Ta różnica powoduje, że każda większa i szybsza woda będzie szukać ujścia na najniższych wałach. W ostatnich latach zamiast współpracować w budowie kanału ulgi i polderów samorządy prześcigają się w tym, kto postawi wyższe wały. "... a niezgoda rujnuje".

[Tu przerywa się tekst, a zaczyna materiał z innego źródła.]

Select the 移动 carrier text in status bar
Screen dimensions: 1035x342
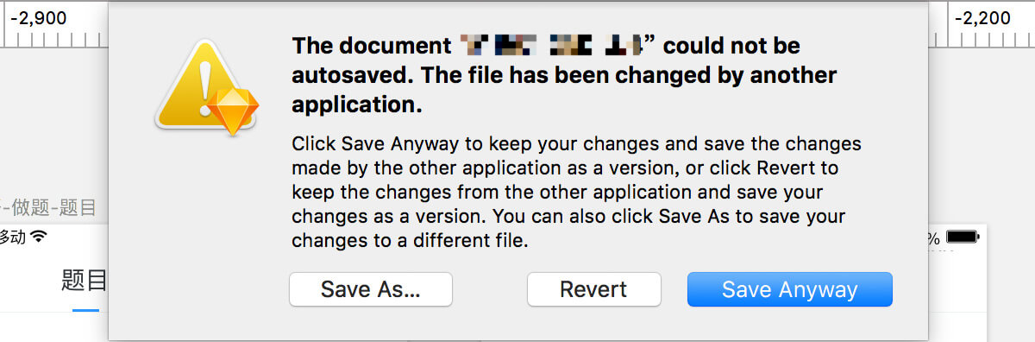(13, 237)
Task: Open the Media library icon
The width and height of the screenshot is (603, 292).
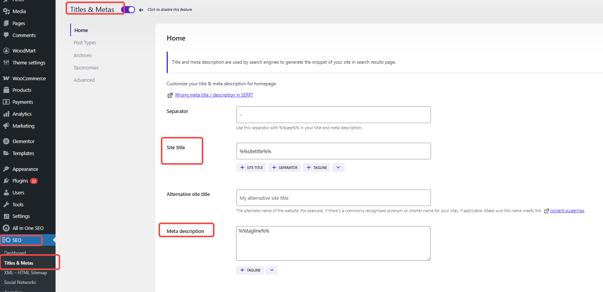Action: [7, 11]
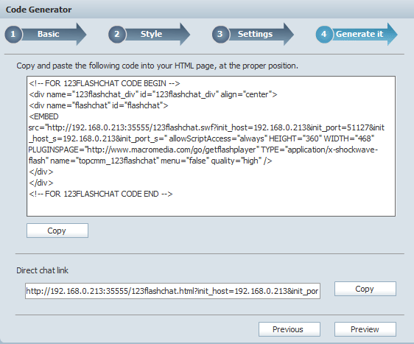
Task: Click the highlighted step 4 number circle
Action: pyautogui.click(x=324, y=34)
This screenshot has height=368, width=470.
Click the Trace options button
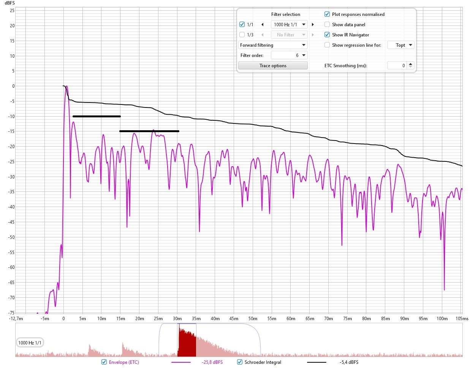tap(273, 66)
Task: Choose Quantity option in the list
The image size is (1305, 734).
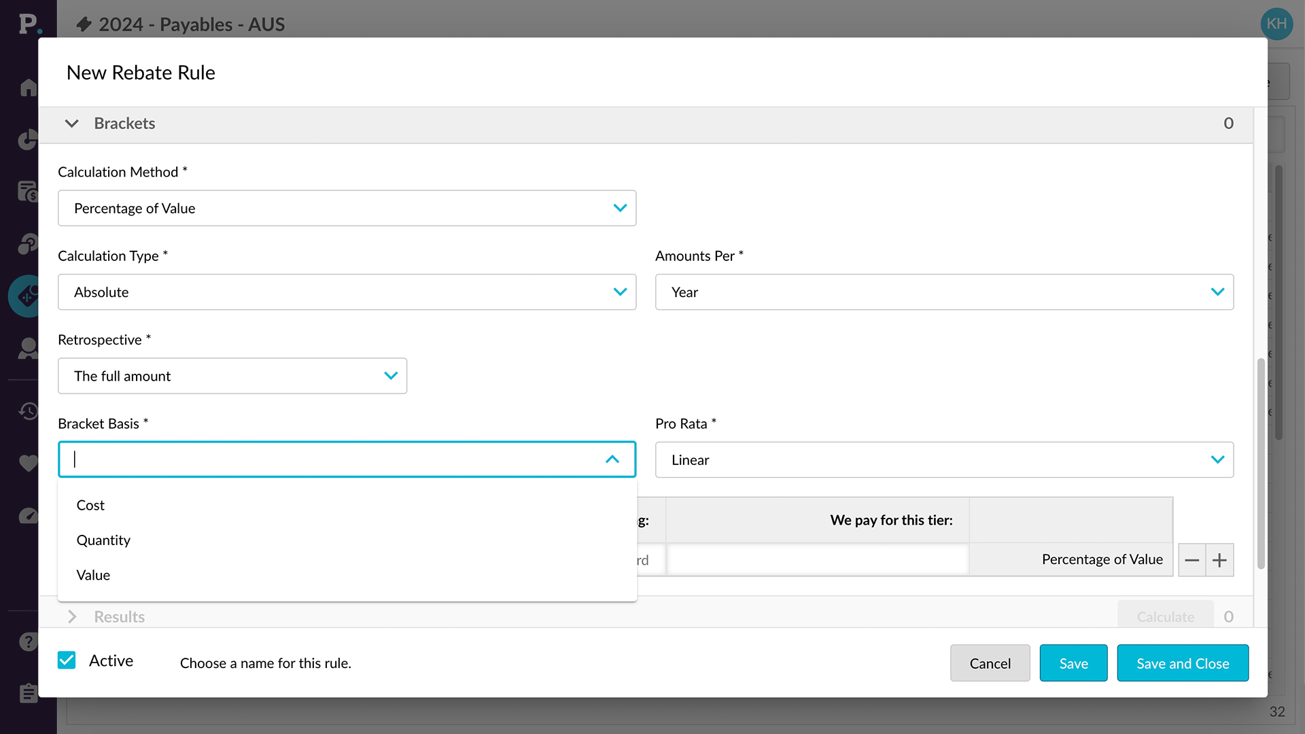Action: coord(103,540)
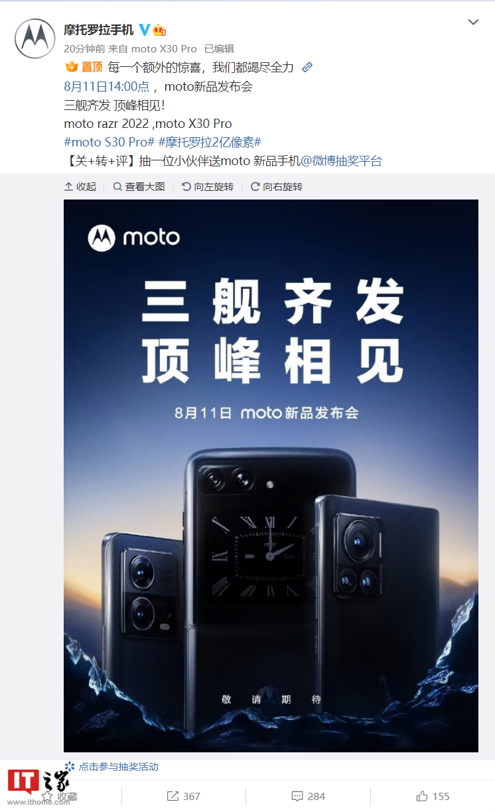Screen dimensions: 495x812
Task: Click the blue verified badge icon
Action: tap(144, 29)
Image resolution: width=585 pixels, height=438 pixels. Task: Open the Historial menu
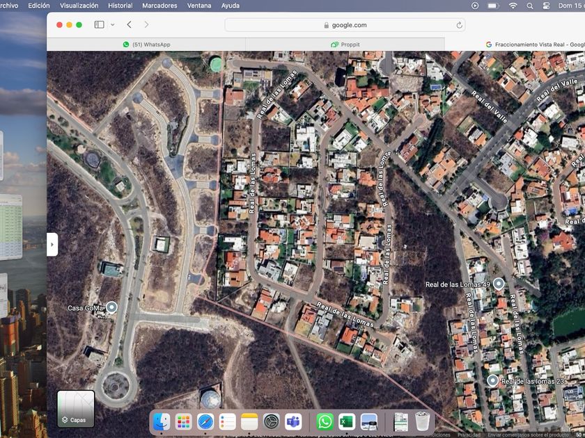(x=120, y=6)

3. Gdy zdarza się, że woda Wisły kumuluje się pod Sandomierzem wówczas w międzywalu Trześniówki, Łęgu i Sanu następuje cofka wody do wysokiego stanu. Są w sąsiedztwie tych rzek rozległe obszary, które jako poldery można wykorzystać do wyłapywania nadmiaru wody nie mieszczącej się w międzywalu. Dodatkowo obwałować, zaopatrzyć w śluzy i na codzień użytkować jako pola, łąki, lasy, ale mieć możliwość obniżenia wysokości fali powodzi w dodatkowym międzywalu. Aby taki efekt osiągnać, Świętokrzyskie musi współpracować ściślej z Podkarpackim, a Sandomierz z Tarnobrzeskim, a na to się nie zanosi.

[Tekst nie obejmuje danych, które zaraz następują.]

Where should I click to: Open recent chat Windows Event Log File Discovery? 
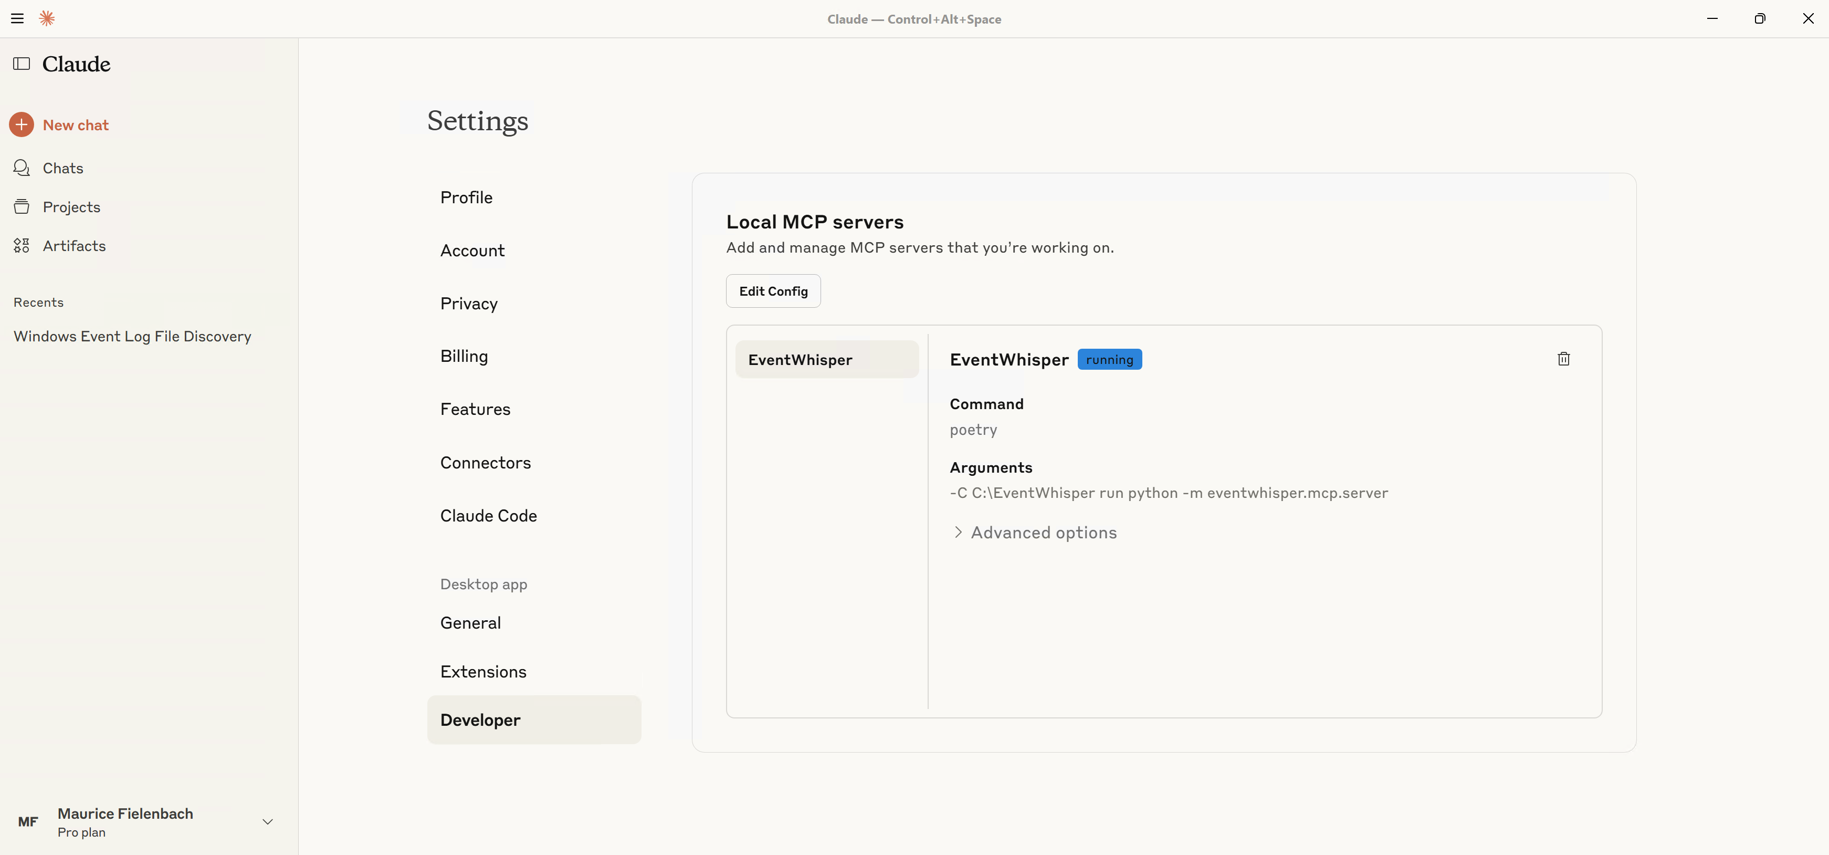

4. Lokalne poldery mogą pomóc tylko przy szybkich, ale małych wezbraniach, jeśli wezbrania będą szybkie i duże, czyli fala będzie długa wówczas brakuje nam kanału ulgi. Zbyt wąskie międzywale mamy wszędzie tam, gdzie Wyżyna Sandomierska zbliża się do doliny Wisły lub odwrotnie. Od Andruszkowic przez Sandomierz do Kamienia Łukawskiego. Tak długi odcinek przewężonego międzywala generuje powodzie oraz zmusza nas do skonstruowania długiego kanału ulgi, który powinien się ciągnąć od Wielowsi i Sielca przez okolice Sobowa, Furman, Sokolnik, Orlisk przynajmniej do Łęgu, jeśli nie jeszcze dalej przez otoczenie Gorzyc, Zaleszan, Skowierzyna, Dzierdziówki do Sanu, a to już trzeba zespolić z inwestycją nowej drogi krajowej planowanej tu od lat.

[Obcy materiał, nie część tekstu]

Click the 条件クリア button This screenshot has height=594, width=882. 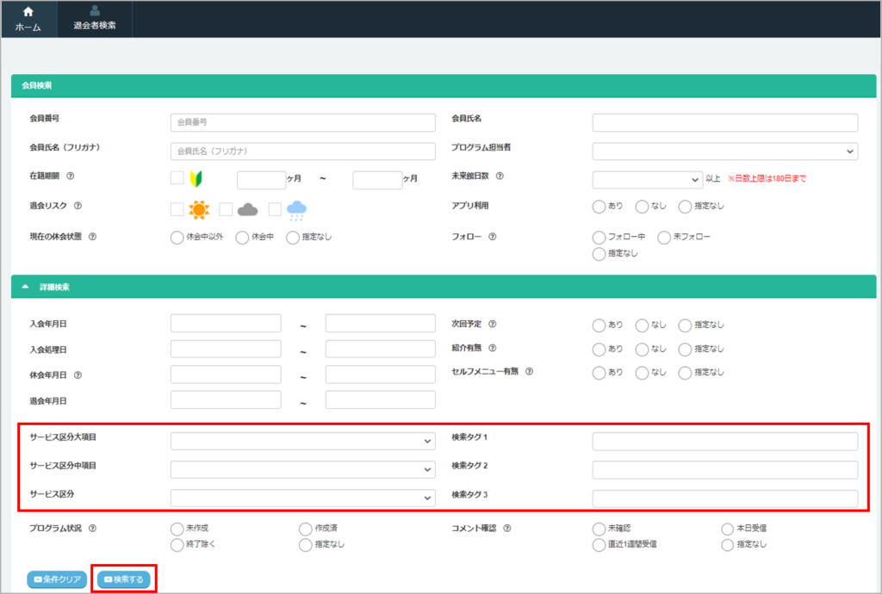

5. Wciąż mamy nastawienie do obrony pasywnej przed powodziami. Obrona pasywna to wyższe wały, wycięcie krzaków i drzew, pogłębianie koryta ma ona taki sens, że można to podejmować przed powodzią, a gdy przyjdzie woda, nie można robić już nic, a tylko pasywnie czekać. Można nadbudować koronę wału workami, pomogło to w 2010 roku we Wrzawach, ale to walka kosmetyczna, choć należy do ochrony aktywnej. Obrona aktywna przed powodziami to taka, która pozwala podejmować realne działania na dużą skalę, również w trakcie przepływu fali i np. sterować owym przepływem. Nie mam na myśli takiego sterowania, że tu rozwalimy wał zalejemy parę wsi, ale miastu ulżymy, bo to już patologia. Chodzi mi o brak obrony aktywnej realnej na dużą skalę. Należą do takiej obrony poldery i kanały ulgi. Jeśli mamy poldery i przychodzi woda możemy ściągać np. górną część fali powodziowej, w takim momencie w jakim zdecydujemy otworzyć śluzę np. gdy właśnie ma się przelać. Mamy wtedy bezpośredni wpływ na wielkość wezbrania, które możemy do pewnego stopnia opanować. Drugi sposób zwłaszcza wobec większych powodzi, to dysponując kanałem ulgi decydujemy, kiedy chcemy przepuścić część wody bokiem pod naszą kontrolą, by ulżyć głównemu nurtowi w międzywalu. Jest wysoce prawdopodobne, że część ludzi na odpowiednich stanowiskach wciąż nie widzi różnicy między przygotowaniami insfrastruktury podstawowej (wały, wycinki, koryto), a przygotowaniem narzędzi do panowania nad powodzią. Jest możliwe, że część z nas w ogóle nie rozumie możliwości panowania nad wezbraniem tak dużej rzeki jak Wisła, a nawet wykorzystaniem go do nawadniania przesuszonych ostatnio dolin (nie bezpośrednio, a przez podniesienie poziomu wód gruntowych). W melioracji ani ekologii stosowanej dotyczących tych zagadnień, nie istnieją pojęcia takie jak obrona pasywna i aktywna, wymyśliłem je na potrzeby tego tekstu, aby lepiej rozumieć, sens mojego przekazu.